VMCMC tries to hide the computational costs inherent in the problem and utilizes multithreading to perform computations (e.g., in loading of graphics, and in calculation of statistics and of convergence diagnostics) independently from the user interface. Some calculations are delayed: the “Tree Analysis” tab is not prepared until the user asks for it to avoid unnecessary calculation of the needed, and expensive, two-dimensional Robinson-Foulds distance matrix. Furthermore, in order to show trees with non-negligible posterior frequency only and to speed up the loading of analysis on “Tree Analysis” tab, we have limited the computation of distance matrix to unique trees with posterior probability at least 0.2%. While VMCMC can work with any number of unique trees in the posterior, a warning for expecting a delay in loading the tab is generated if the posterior contains more than 45 unique trees with frequency greater than 0.2%.

We have applied VMCMC to real datasets and experienced response times that we feel are reasonable given the trace sizes. Table 1 displays the system time taken by VMCMC from specifying the input file to loading of graphical results on a standard MacBook Pro with 2.6 GHz Intel Core i5 processor and 8 GB RAM.

Table 1 Execution time from specifying the input file to presentation of graphical results in VMCMC

Results and discussion

For an example application of VMCMC, we used a tetrapod 18S ribosomal RNA dataset, named “DS1”, collected by Hedges et al. [25]. DS1 is known to be problematic for convergence and mixing of the tree parameter [26, 27]. We ran JPrIME twice with the same settings (using the JC69 model and default parameters; the species tree was dated using TimeTree.org [28] and is available as Additional file 1), each time for 10 million iterations and sampling every 100 iterations, yielding two traces containing 105 samples which we name trace 1 and trace 2 (available in Additional files 2 and 3). Here we present how VMCMC can be used to evaluate mixing of the tree parameter for trace file (Additional file 3). The tutorial for VMCMC is available as Additional file 4.

▶ **DATA**
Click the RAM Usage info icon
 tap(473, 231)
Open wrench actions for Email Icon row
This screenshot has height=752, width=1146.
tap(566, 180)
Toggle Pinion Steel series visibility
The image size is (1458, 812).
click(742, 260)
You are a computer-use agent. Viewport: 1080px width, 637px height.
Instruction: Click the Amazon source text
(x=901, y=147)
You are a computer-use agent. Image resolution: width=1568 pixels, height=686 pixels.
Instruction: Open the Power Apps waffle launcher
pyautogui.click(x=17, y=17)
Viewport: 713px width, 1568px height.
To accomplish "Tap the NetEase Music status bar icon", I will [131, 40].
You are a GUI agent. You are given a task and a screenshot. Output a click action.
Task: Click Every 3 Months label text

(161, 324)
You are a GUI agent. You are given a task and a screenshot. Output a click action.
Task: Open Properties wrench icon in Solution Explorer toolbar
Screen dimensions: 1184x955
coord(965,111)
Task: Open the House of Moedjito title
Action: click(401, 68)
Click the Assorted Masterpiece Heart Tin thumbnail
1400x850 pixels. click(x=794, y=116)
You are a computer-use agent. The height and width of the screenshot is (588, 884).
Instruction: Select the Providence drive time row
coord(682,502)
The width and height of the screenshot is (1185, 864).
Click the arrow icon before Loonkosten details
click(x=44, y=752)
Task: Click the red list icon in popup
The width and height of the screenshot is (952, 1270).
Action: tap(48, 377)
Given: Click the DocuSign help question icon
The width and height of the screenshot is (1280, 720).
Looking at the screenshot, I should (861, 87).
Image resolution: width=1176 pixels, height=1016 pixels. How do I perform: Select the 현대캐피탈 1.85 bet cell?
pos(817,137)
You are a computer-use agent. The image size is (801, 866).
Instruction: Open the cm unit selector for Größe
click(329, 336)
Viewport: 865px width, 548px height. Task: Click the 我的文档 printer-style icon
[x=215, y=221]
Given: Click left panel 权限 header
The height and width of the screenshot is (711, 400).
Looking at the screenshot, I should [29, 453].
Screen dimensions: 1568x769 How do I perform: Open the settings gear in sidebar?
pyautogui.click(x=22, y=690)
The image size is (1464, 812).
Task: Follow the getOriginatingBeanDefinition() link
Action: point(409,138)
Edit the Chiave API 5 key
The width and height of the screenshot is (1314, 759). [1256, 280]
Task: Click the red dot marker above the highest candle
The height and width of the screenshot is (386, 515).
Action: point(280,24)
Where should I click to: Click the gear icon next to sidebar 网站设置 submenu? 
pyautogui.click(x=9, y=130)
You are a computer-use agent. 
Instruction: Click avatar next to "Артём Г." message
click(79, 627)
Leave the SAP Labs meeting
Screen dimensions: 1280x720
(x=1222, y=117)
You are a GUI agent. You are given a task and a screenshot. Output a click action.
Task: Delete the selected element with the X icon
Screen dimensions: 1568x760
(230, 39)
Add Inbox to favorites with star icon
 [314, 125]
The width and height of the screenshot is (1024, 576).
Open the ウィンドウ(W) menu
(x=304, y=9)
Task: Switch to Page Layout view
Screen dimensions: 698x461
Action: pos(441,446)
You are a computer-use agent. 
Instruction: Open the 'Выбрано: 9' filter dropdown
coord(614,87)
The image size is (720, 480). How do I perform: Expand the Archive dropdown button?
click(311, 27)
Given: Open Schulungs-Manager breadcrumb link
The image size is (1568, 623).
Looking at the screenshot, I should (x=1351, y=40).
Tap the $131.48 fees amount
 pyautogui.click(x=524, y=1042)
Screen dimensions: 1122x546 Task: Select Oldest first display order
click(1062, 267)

▶ **THINGS TO DO**
a) Reproduce the VMCMC excerpt from "For an example" up to and including "Additional file 4.".
b) Answer the following from the VMCMC excerpt:
(i) What is the minimum posterior probability a unique tree must have to be included in the distance matrix computation?
(ii) How much RAM did the MacBook Pro used for timing have?
(iii) For how many iterations was JPrIME run each time?
The data come from a source separate from the VMCMC excerpt.

▶ **ANSWER SET**
a)
For an example application of VMCMC, we used a tetrapod 18S ribosomal RNA dataset, named “DS1”, collected by Hedges et al. [25]. DS1 is known to be problematic for convergence and mixing of the tree parameter [26, 27]. We ran JPrIME twice with the same settings (using the JC69 model and default parameters; the species tree was dated using TimeTree.org [28] and is available as Additional file 1), each time for 10 million iterations and sampling every 100 iterations, yielding two traces containing 105 samples which we name trace 1 and trace 2 (available in Additional files 2 and 3). Here we present how VMCMC can be used to evaluate mixing of the tree parameter for trace file (Additional file 3). The tutorial for VMCMC is available as Additional file 4.

b)
(i) 0.2%
(ii) 8 GB
(iii) 10 million